**Extract provided**:
But barriers remain to capturing more of the flows. These include high costs and a lack of funding, concerns about impacts to water quality, and lengthy planning and approval processes.
Read more at the top biglink.
from culhwtch:
- This is a recent paper about identifying some buried gravel river channels in the California central valley, which could be leveraged to fast recharge the aquifer with floodwaters. If the proper infrastructure is built over the old river beds. Also places of high concern to keep from pollution, as it is a quick link down into the aquifer.
https://phys.org/news/2022-11-air-scientists-fast-paths-recharging.html
- They’re using aerial surveys to identify these buried channels. Using some huge hexagonal booms suspended from helicopters, to measure the ground transient electromagnetic, magnetic, and radiometric properties. Essentially getting tomography down to about 1000 feet subsurface. Hopefully identifying valuable minerals while they’re at it… https://skytem.com/geophysical-surveys/
- Unfortunately, much of the aquifer has already collapsed, so the capacity is much less than previously available (or perhaps the original capacity was overestimated, and what is has collapsed to is more realistic).

**Record set**:
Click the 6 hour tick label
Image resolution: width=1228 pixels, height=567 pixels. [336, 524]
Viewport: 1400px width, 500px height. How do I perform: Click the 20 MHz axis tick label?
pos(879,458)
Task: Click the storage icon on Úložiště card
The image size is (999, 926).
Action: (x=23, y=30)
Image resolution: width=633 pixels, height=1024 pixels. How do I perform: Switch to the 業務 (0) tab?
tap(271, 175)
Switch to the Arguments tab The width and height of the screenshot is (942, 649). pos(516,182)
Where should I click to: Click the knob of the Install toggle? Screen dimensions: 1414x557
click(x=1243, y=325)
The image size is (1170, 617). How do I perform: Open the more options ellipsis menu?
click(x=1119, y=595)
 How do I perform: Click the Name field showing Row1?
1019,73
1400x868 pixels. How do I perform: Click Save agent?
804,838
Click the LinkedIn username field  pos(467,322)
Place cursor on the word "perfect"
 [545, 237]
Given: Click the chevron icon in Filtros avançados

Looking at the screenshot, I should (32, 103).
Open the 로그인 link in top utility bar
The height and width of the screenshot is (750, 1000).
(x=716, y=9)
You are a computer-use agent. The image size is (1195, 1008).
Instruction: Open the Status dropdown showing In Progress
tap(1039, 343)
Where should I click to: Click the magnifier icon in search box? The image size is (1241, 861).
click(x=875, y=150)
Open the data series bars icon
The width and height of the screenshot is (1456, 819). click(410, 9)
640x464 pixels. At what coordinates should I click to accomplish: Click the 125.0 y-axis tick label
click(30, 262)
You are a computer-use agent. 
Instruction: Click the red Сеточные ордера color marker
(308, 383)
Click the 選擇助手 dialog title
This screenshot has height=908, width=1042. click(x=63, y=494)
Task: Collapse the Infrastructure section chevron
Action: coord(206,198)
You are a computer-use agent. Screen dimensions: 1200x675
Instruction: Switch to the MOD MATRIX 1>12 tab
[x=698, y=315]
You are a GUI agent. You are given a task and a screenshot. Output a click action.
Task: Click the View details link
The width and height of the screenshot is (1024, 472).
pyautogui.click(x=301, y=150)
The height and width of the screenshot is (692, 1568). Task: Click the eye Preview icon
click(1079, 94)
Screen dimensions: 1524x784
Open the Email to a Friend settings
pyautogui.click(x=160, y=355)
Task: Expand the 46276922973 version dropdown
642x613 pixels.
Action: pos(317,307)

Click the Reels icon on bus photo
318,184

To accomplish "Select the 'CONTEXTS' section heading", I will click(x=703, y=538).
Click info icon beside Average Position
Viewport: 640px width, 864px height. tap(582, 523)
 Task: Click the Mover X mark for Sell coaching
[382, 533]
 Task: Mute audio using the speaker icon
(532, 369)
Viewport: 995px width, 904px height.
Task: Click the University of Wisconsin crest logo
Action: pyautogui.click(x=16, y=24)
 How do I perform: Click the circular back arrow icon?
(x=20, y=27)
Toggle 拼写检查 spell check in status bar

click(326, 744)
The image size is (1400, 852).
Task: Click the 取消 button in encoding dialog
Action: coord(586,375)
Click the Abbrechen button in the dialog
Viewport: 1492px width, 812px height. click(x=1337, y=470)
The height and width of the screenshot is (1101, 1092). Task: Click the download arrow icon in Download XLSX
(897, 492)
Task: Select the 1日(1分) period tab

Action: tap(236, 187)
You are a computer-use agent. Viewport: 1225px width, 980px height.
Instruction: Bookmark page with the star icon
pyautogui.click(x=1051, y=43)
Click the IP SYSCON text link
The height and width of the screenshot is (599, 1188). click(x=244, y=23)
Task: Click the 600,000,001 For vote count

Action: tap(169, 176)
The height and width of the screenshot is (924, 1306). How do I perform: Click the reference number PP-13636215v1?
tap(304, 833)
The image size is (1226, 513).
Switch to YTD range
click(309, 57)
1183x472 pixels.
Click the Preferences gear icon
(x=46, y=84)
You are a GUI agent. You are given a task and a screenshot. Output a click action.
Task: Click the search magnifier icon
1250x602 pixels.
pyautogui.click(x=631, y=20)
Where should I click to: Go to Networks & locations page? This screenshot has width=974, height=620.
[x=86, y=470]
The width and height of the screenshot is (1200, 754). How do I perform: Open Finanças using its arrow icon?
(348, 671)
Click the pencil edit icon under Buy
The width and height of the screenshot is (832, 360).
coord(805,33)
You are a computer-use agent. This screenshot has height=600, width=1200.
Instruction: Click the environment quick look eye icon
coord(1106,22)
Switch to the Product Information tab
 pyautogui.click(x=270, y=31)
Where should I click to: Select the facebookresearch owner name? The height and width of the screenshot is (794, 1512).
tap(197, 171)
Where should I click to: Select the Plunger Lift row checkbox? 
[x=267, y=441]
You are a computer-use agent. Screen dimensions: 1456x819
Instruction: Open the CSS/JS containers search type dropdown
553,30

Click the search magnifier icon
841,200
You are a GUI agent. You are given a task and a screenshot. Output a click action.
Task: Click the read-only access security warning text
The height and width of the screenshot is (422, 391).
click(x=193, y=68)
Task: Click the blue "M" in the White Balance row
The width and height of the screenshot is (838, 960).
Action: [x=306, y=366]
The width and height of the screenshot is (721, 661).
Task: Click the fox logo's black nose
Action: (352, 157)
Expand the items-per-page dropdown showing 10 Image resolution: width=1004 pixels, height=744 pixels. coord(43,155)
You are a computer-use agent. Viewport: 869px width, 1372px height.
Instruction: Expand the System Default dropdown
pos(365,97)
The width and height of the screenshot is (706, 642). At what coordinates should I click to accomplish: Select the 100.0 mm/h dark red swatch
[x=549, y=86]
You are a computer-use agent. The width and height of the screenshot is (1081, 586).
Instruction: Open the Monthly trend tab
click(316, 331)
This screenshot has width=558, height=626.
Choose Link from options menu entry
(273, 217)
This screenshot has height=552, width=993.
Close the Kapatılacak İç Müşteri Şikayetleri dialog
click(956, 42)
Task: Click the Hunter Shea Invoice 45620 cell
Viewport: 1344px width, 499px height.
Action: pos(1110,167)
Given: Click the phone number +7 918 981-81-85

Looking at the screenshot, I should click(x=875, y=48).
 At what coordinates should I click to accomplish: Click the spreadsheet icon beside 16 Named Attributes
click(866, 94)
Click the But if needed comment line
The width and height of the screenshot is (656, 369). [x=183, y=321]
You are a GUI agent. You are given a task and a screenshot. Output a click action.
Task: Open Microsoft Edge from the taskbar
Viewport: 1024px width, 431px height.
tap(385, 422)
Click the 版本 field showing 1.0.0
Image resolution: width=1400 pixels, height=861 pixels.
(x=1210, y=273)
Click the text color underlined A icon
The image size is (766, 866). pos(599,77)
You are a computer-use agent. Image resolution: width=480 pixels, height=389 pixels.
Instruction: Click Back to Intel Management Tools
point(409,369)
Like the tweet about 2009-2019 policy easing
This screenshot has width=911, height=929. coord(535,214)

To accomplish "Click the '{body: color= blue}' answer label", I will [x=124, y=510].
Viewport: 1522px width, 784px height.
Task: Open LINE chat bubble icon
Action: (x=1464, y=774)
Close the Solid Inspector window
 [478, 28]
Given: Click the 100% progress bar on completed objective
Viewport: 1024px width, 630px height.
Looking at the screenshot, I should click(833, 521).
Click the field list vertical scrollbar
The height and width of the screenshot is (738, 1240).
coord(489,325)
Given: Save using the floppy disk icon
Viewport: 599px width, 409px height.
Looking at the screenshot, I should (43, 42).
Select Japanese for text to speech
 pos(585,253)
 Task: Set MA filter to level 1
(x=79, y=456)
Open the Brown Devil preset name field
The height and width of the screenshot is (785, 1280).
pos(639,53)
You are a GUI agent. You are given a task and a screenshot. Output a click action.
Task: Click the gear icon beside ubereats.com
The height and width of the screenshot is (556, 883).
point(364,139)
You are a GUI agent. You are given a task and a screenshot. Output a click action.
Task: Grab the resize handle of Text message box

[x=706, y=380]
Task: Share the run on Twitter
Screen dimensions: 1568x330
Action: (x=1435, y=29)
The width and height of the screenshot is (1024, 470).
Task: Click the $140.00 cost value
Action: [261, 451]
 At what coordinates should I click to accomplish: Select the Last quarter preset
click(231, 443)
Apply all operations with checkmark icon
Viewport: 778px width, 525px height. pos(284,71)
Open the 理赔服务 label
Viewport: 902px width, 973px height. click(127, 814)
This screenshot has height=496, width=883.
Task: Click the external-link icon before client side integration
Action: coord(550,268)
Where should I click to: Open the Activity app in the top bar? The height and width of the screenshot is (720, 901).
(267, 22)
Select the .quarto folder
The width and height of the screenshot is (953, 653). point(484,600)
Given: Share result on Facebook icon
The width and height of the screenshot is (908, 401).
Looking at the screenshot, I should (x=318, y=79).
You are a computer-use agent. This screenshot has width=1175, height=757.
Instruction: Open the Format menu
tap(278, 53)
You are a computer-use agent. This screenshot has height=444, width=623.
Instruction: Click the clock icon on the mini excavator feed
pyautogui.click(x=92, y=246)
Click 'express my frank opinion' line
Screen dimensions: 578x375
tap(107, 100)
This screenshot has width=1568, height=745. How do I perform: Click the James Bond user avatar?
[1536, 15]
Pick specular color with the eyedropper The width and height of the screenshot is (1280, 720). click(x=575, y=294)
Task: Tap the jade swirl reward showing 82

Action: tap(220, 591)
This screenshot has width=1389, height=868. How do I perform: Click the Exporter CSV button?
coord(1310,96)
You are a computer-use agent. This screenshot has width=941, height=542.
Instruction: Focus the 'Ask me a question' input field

**Work instruction**: Output the full passage above on recharging California's aquifer with floodwaters, word for word.

**Result**:
But barriers remain to capturing more of the flows. These include high costs and a lack of funding, concerns about impacts to water quality, and lengthy planning and approval processes.
Read more at the top biglink.
from culhwtch:
- This is a recent paper about identifying some buried gravel river channels in the California central valley, which could be leveraged to fast recharge the aquifer with floodwaters. If the proper infrastructure is built over the old river beds. Also places of high concern to keep from pollution, as it is a quick link down into the aquifer.
https://phys.org/news/2022-11-air-scientists-fast-paths-recharging.html
- They’re using aerial surveys to identify these buried channels. Using some huge hexagonal booms suspended from helicopters, to measure the ground transient electromagnetic, magnetic, and radiometric properties. Essentially getting tomography down to about 1000 feet subsurface. Hopefully identifying valuable minerals while they’re at it… https://skytem.com/geophysical-surveys/
- Unfortunately, much of the aquifer has already collapsed, so the capacity is much less than previously available (or perhaps the original capacity was overestimated, and what is has collapsed to is more realistic).